**What to do**
Look through the data below and, wherever a line carries the word "scrollbar", please copy that line.

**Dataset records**
::::::::::

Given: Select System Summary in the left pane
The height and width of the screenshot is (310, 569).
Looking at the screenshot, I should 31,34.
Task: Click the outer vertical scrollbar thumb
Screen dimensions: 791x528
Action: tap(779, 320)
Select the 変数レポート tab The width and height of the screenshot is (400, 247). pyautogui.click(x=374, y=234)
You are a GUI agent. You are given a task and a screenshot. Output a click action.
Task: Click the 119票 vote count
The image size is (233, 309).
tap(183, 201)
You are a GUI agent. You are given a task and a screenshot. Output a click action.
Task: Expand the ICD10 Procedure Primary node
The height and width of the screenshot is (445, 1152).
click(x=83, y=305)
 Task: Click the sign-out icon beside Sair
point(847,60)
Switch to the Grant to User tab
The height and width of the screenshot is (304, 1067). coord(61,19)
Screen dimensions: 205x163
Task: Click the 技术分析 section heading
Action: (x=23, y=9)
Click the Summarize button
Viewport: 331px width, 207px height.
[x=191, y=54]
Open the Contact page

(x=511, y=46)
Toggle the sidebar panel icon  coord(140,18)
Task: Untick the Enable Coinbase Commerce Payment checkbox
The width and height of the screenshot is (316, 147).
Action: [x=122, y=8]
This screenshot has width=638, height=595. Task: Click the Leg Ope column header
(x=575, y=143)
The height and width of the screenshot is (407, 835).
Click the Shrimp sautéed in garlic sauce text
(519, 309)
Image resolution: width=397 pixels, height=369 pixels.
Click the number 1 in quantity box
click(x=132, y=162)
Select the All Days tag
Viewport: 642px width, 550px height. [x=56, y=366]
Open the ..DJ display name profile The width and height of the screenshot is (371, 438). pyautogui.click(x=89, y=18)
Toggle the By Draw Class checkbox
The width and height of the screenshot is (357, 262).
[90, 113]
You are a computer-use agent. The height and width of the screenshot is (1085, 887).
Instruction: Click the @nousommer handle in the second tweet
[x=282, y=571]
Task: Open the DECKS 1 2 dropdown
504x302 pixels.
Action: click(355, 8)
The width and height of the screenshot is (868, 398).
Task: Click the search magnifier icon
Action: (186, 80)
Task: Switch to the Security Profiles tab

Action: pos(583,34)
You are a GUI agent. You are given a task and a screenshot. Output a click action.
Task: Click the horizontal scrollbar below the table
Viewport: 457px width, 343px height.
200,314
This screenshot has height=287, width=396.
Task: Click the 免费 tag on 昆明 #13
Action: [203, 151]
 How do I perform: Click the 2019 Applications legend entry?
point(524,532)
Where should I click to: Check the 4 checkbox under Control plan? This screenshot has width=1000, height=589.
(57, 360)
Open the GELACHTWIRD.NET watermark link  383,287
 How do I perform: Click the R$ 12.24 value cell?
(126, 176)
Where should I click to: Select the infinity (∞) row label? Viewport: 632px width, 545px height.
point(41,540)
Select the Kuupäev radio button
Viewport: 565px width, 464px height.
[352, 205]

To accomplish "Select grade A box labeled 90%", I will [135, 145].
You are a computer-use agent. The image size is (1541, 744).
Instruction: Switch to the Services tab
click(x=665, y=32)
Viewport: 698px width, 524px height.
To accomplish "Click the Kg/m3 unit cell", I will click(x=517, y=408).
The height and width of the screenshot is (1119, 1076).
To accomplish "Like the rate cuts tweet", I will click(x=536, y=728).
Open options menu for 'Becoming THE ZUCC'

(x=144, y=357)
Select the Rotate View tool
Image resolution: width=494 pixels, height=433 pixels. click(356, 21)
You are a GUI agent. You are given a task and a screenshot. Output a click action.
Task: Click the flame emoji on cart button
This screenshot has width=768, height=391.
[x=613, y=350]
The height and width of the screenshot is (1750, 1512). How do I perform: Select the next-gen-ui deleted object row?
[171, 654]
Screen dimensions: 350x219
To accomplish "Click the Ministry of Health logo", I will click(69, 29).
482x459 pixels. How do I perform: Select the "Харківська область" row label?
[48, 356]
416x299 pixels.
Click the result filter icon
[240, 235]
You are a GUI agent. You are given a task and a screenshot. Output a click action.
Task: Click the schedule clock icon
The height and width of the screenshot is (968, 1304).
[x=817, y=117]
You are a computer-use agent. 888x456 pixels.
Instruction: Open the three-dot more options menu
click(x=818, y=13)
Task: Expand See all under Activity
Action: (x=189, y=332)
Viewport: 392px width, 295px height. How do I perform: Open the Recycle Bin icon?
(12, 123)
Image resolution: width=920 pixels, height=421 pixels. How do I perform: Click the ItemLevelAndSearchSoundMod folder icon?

::::::::::

**Answer below**
Task: Click the outer vertical scrollbar thumb
Task: Click the horizontal scrollbar below the table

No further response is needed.